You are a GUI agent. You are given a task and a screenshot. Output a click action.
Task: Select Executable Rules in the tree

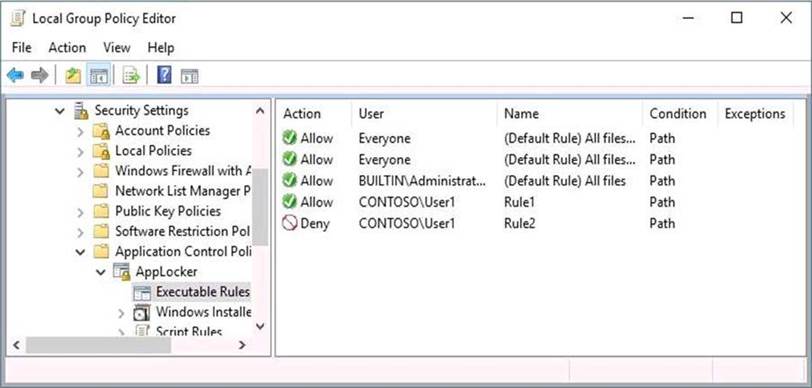(x=202, y=292)
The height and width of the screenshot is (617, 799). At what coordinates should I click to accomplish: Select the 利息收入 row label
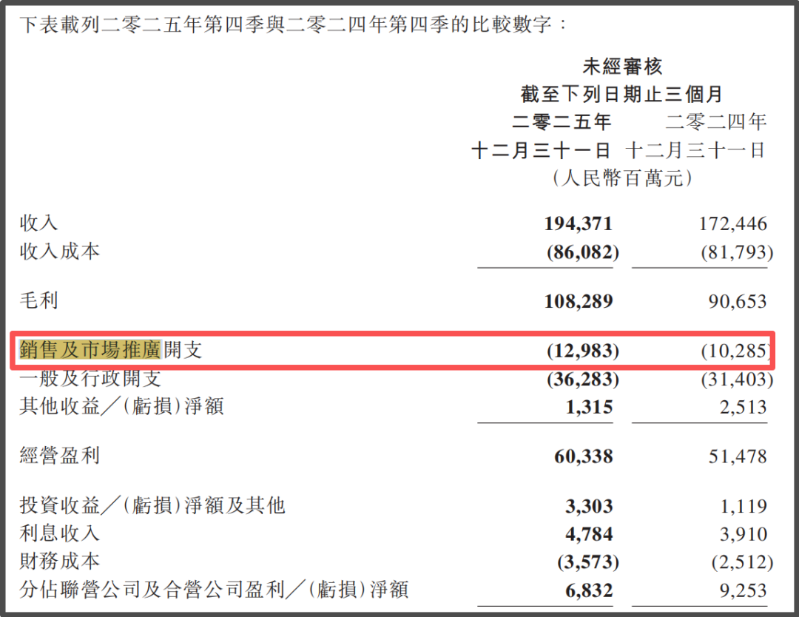click(60, 533)
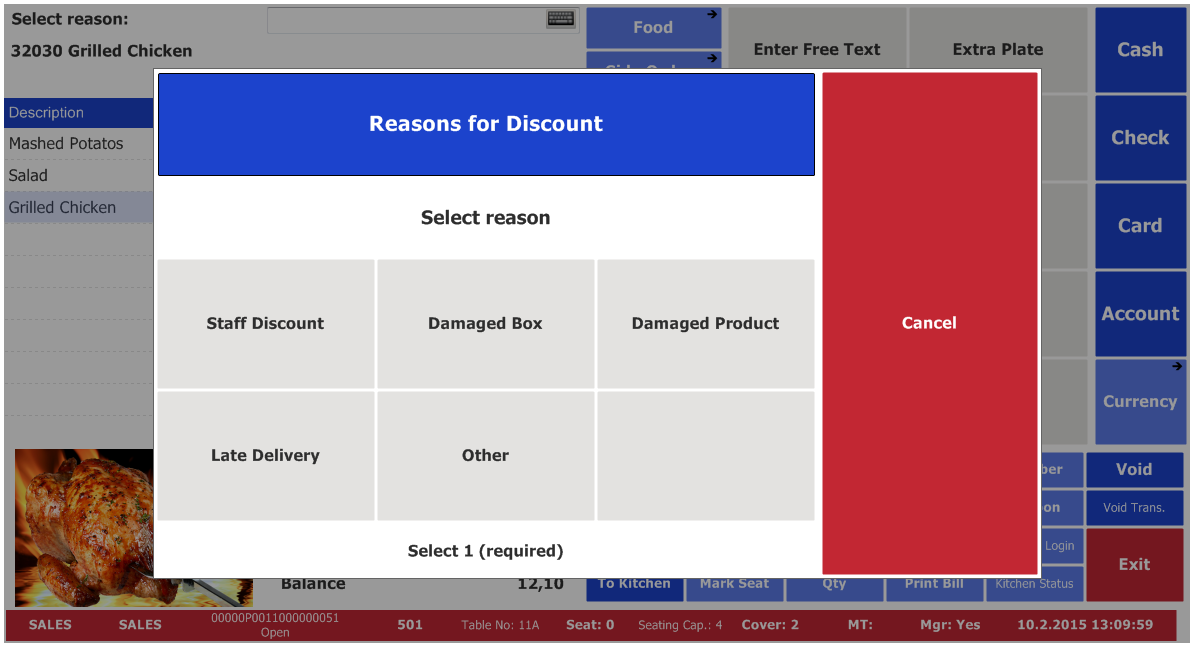Pick Late Delivery reason
Image resolution: width=1194 pixels, height=647 pixels.
coord(266,455)
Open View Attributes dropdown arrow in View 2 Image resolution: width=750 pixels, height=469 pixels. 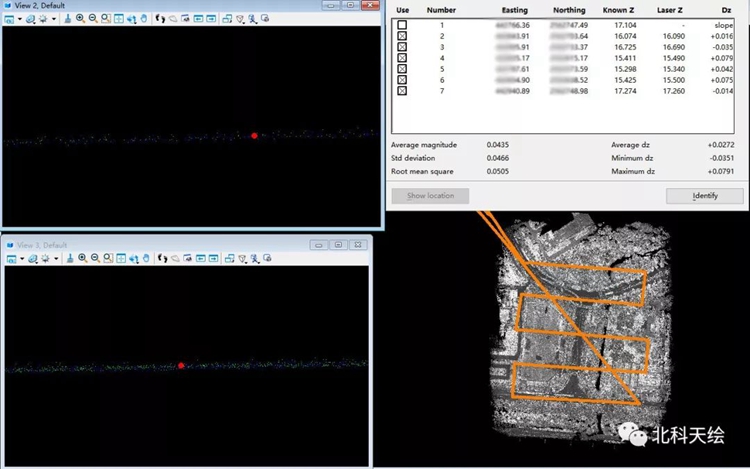19,18
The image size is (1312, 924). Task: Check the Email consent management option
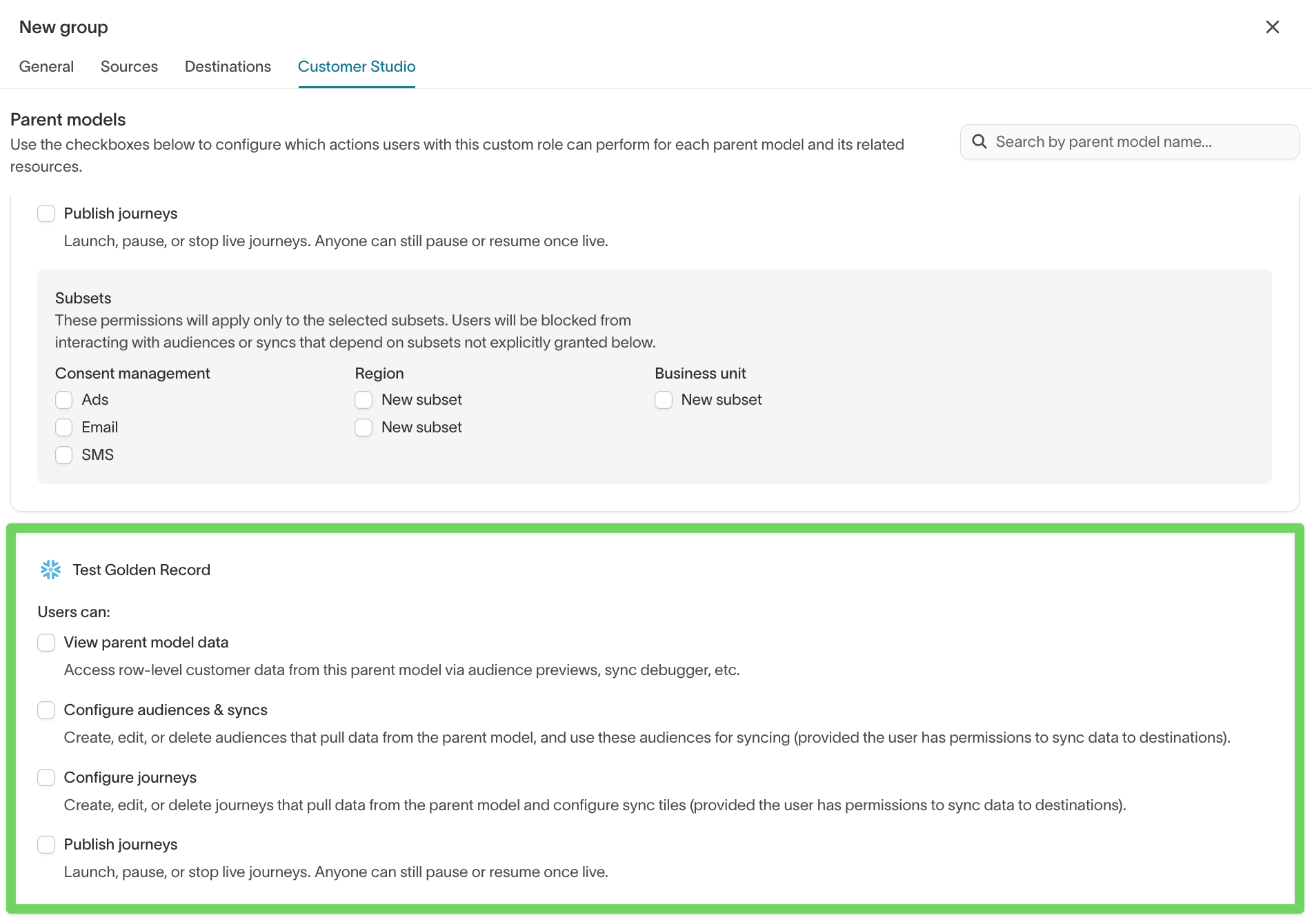[63, 427]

- **Exercise objective**
Exactly the lines from the one containing "The image size" through the last line of the data above should be output, both ends included, with every picture left out.

- **Result of the exercise**
The image size is (1312, 924). Task: Check the Email consent management option
[63, 427]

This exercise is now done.